Le cliché est assez lourdement appareillé, renforçant ainsi la représentation d’une fiction patrimoniale. La séquence est découpée et les plans se succèdent par l’effet du montage, contrairement au quasi plan séquence du film de 1935 (neuf plans contre deux). La dimension spectaculaire est moins marquée, même si les effets sont surlignés voire carrément exagérés. Il y a davantage de variations dans les cadrages et les échelles de plan. La séquence se termine par les deux acteurs en plan taille qui vont, de manière très appuyée, à l’avant-scène fictive, à la rencontre du public.

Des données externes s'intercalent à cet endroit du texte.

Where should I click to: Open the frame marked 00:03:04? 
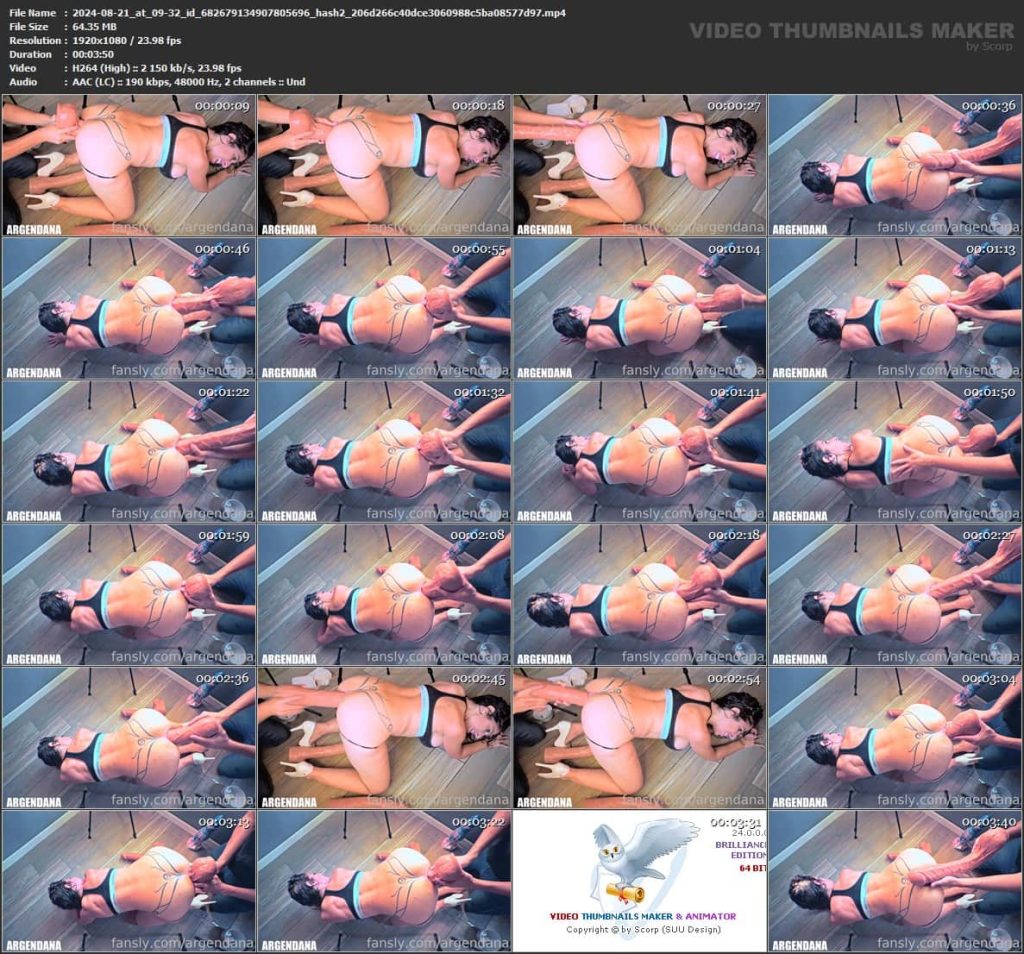pyautogui.click(x=894, y=738)
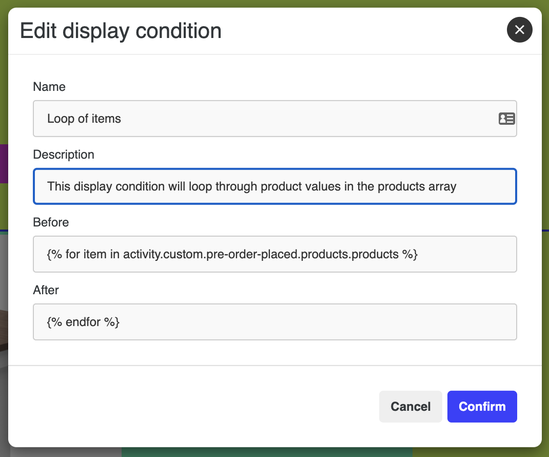This screenshot has width=549, height=457.
Task: Click the After field containing endfor
Action: tap(275, 322)
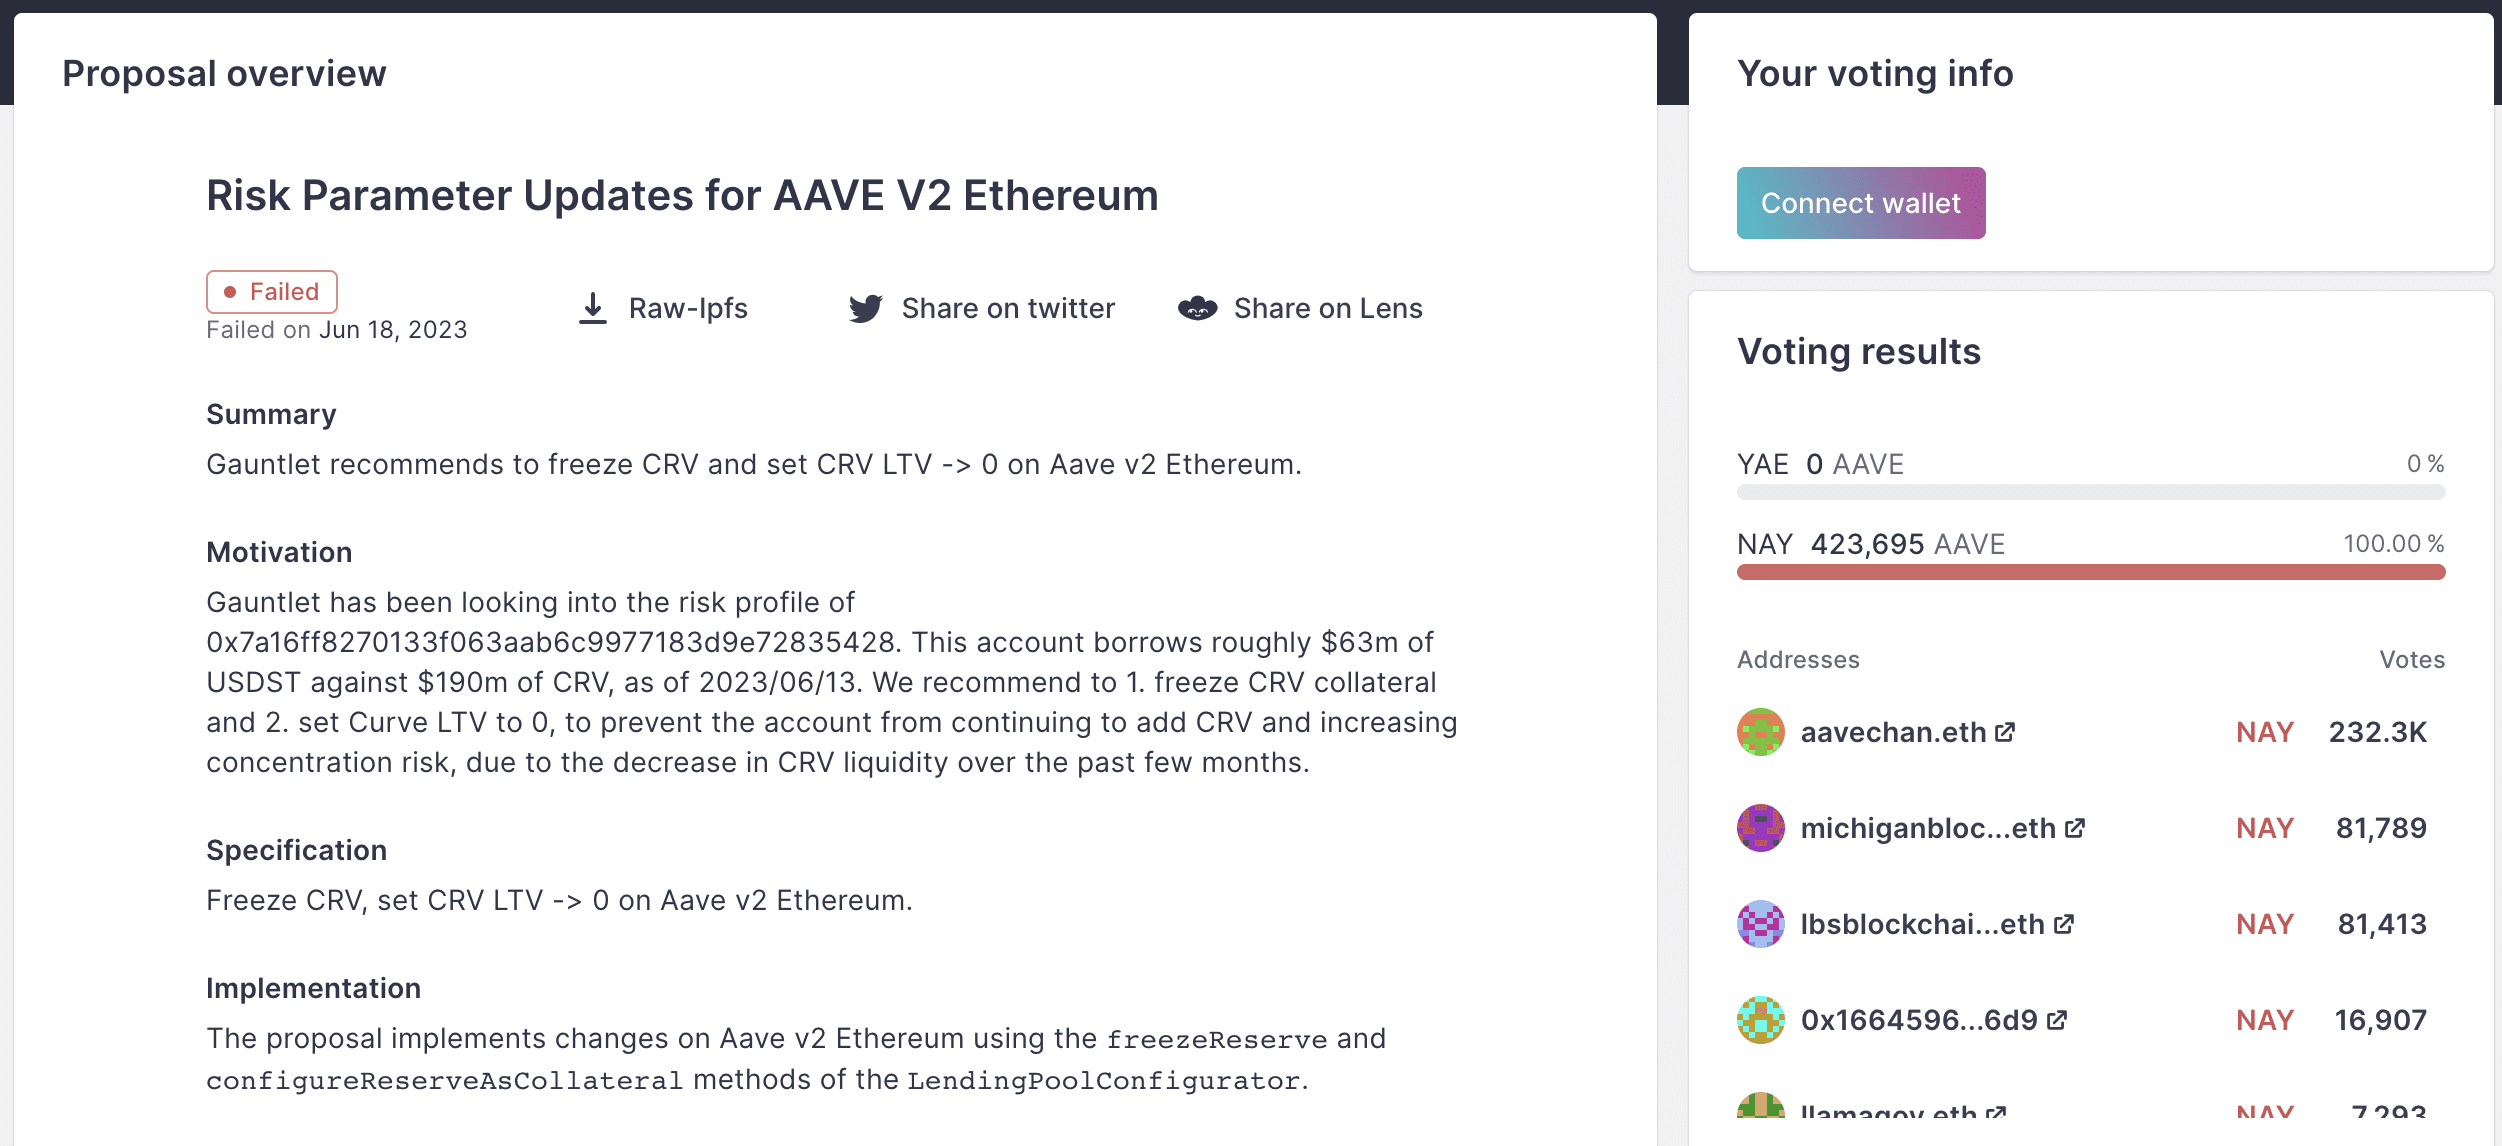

Force est de constater que le film, malgré (ou à cause) des infidélités au modèle, grâce au jeu des acteurs et de la mise en scène contemporaine, mobilisant les moyens modernes et tenant compte de l’évolution du goût des spectateurs et des modes de consommation des images (télévision, DVD, internet), a rencontré et satisfait un large public.

Á travers cette séquence, Michel Hazanavicius, animé par la nostalgie de l’Âge d’or, procède à une glorification et une actualisation d’une figure du classicisme. il s’empare, avec un talent d’imitateur et de pasticheur - apanage de tout bon (re)créateur, de manière joyeuse, du cinéma de patrimoine. Et il le fait pour entretenir le mythe (par le processus de démystification-remythification), avec les outils du cinéma d’aujourd’hui, pour divertir les spectateurs d’aujourd’hui.

Les comédies musicales produites par la MGM, comme Broadway Melody of 1940, ou d’autres Grands Studios, restent en effet parties intégrantes et éminentes du classicisme hollywoodien. Elles continuent d’opérer dans la conscience populaire et dans la culture cinématographique internationale comme les représentants du produit hollywoodien à son meilleur. Et le succès du film The Artist confirme bien, s’il en était besoin, la puissance du mythe du cinéma classique hollywoodien.